### What needs to be done:
Write out, word for word, every line from the one where "Select the enhancements magic-wand icon" occurs to the final line of the entries, and nothing beyond them.

------------

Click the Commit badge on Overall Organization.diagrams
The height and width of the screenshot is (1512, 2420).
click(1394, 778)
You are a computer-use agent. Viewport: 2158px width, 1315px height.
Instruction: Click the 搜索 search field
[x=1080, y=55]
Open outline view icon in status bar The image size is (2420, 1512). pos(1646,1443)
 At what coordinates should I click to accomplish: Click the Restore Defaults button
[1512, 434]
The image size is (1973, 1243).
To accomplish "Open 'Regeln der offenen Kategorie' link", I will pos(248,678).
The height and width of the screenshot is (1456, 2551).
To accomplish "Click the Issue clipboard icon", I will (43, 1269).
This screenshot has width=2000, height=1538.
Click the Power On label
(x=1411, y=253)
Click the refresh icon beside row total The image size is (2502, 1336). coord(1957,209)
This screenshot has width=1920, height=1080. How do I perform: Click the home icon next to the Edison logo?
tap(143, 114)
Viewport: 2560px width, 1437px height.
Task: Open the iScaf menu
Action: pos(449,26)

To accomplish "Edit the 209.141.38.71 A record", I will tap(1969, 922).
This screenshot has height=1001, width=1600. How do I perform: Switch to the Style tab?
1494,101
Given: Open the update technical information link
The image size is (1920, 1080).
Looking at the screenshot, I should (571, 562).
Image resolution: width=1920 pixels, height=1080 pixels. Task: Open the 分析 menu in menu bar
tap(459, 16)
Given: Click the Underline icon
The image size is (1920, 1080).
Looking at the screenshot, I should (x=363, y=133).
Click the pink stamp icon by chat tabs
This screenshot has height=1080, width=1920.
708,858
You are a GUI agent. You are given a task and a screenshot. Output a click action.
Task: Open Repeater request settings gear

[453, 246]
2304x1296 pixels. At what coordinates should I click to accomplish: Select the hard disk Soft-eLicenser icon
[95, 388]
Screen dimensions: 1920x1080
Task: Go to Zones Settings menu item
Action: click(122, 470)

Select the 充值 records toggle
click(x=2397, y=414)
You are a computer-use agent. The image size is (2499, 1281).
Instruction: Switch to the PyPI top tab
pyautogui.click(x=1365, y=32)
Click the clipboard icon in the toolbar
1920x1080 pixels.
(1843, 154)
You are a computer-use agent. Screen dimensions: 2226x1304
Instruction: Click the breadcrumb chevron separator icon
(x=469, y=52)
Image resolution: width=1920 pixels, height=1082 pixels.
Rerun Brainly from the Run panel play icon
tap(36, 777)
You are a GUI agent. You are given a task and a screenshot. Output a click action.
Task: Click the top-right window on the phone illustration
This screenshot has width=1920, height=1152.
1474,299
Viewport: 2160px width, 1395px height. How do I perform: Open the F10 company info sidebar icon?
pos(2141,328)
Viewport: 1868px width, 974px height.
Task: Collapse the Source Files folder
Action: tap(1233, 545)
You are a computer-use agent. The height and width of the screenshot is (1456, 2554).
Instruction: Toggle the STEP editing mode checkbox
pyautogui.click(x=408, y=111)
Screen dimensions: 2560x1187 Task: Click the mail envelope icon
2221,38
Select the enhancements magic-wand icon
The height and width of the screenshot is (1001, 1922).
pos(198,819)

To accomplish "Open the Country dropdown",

------------

### Result:
Select the enhancements magic-wand icon
The height and width of the screenshot is (1001, 1922).
pos(198,819)

To accomplish "Open the Country dropdown",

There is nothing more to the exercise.